▸ **Your task**
Every entry must be given again exactly.

[[ Exercise material, beginning ]]

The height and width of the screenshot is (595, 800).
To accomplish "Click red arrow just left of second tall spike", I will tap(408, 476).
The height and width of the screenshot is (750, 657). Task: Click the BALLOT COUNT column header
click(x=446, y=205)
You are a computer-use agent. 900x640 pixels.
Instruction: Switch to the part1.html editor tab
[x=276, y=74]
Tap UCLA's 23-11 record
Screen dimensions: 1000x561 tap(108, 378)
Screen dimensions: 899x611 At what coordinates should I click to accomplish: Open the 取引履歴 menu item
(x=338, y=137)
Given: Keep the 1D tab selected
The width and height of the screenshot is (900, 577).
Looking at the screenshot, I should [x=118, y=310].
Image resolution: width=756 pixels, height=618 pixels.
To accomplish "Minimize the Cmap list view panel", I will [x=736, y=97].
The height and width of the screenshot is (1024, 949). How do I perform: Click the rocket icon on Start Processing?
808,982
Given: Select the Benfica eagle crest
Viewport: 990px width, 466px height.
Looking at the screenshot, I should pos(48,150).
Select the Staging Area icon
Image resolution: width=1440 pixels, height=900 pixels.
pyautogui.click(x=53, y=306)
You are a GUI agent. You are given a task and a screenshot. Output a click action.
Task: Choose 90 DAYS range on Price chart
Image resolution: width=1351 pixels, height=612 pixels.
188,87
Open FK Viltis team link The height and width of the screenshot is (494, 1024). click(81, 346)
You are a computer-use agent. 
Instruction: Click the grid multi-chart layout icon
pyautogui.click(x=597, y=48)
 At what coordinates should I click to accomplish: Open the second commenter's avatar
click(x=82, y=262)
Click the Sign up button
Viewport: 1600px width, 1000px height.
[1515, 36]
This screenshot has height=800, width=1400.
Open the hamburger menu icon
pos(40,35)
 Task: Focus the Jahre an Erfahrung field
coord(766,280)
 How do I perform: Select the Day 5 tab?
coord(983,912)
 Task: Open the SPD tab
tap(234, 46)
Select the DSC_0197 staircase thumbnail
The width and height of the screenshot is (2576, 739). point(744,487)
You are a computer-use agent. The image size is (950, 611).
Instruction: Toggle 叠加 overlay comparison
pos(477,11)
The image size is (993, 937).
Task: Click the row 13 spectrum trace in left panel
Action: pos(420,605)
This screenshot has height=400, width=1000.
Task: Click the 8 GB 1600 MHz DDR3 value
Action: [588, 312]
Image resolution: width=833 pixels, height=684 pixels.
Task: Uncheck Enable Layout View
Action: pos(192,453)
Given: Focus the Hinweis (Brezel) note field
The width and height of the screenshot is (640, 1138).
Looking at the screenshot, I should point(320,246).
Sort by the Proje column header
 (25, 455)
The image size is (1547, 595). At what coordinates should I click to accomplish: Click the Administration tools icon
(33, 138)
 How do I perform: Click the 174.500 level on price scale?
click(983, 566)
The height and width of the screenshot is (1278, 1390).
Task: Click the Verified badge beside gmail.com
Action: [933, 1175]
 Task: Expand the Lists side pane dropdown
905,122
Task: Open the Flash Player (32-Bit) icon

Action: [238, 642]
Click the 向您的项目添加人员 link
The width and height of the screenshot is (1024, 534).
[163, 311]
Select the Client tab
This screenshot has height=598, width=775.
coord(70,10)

[[ Exercise material, end ]]

▸ **Solution to this task**
The height and width of the screenshot is (595, 800).
To accomplish "Click red arrow just left of second tall spike", I will tap(408, 476).
The height and width of the screenshot is (750, 657). Task: Click the BALLOT COUNT column header
click(x=446, y=205)
You are a computer-use agent. 900x640 pixels.
Instruction: Switch to the part1.html editor tab
[x=276, y=74]
Tap UCLA's 23-11 record
Screen dimensions: 1000x561 tap(108, 378)
Screen dimensions: 899x611 At what coordinates should I click to accomplish: Open the 取引履歴 menu item
(x=338, y=137)
Given: Keep the 1D tab selected
The width and height of the screenshot is (900, 577).
Looking at the screenshot, I should [x=118, y=310].
Image resolution: width=756 pixels, height=618 pixels.
To accomplish "Minimize the Cmap list view panel", I will [x=736, y=97].
The height and width of the screenshot is (1024, 949). How do I perform: Click the rocket icon on Start Processing?
808,982
Given: Select the Benfica eagle crest
Viewport: 990px width, 466px height.
Looking at the screenshot, I should pos(48,150).
Select the Staging Area icon
Image resolution: width=1440 pixels, height=900 pixels.
pyautogui.click(x=53, y=306)
You are a GUI agent. You are given a task and a screenshot. Output a click action.
Task: Choose 90 DAYS range on Price chart
Image resolution: width=1351 pixels, height=612 pixels.
188,87
Open FK Viltis team link The height and width of the screenshot is (494, 1024). click(81, 346)
You are a computer-use agent. 
Instruction: Click the grid multi-chart layout icon
pyautogui.click(x=597, y=48)
 At what coordinates should I click to accomplish: Open the second commenter's avatar
click(x=82, y=262)
Click the Sign up button
Viewport: 1600px width, 1000px height.
[1515, 36]
This screenshot has height=800, width=1400.
Open the hamburger menu icon
pos(40,35)
 Task: Focus the Jahre an Erfahrung field
coord(766,280)
 How do I perform: Select the Day 5 tab?
coord(983,912)
 Task: Open the SPD tab
tap(234, 46)
Select the DSC_0197 staircase thumbnail
The width and height of the screenshot is (2576, 739). point(744,487)
You are a computer-use agent. The image size is (950, 611).
Instruction: Toggle 叠加 overlay comparison
pos(477,11)
The image size is (993, 937).
Task: Click the row 13 spectrum trace in left panel
Action: pos(420,605)
This screenshot has height=400, width=1000.
Task: Click the 8 GB 1600 MHz DDR3 value
Action: [588, 312]
Image resolution: width=833 pixels, height=684 pixels.
Task: Uncheck Enable Layout View
Action: pos(192,453)
Given: Focus the Hinweis (Brezel) note field
The width and height of the screenshot is (640, 1138).
Looking at the screenshot, I should point(320,246).
Sort by the Proje column header
 (25, 455)
The image size is (1547, 595). At what coordinates should I click to accomplish: Click the Administration tools icon
(33, 138)
 How do I perform: Click the 174.500 level on price scale?
click(983, 566)
The height and width of the screenshot is (1278, 1390).
Task: Click the Verified badge beside gmail.com
Action: [933, 1175]
 Task: Expand the Lists side pane dropdown
905,122
Task: Open the Flash Player (32-Bit) icon

Action: [238, 642]
Click the 向您的项目添加人员 link
The width and height of the screenshot is (1024, 534).
[163, 311]
Select the Client tab
This screenshot has height=598, width=775.
coord(70,10)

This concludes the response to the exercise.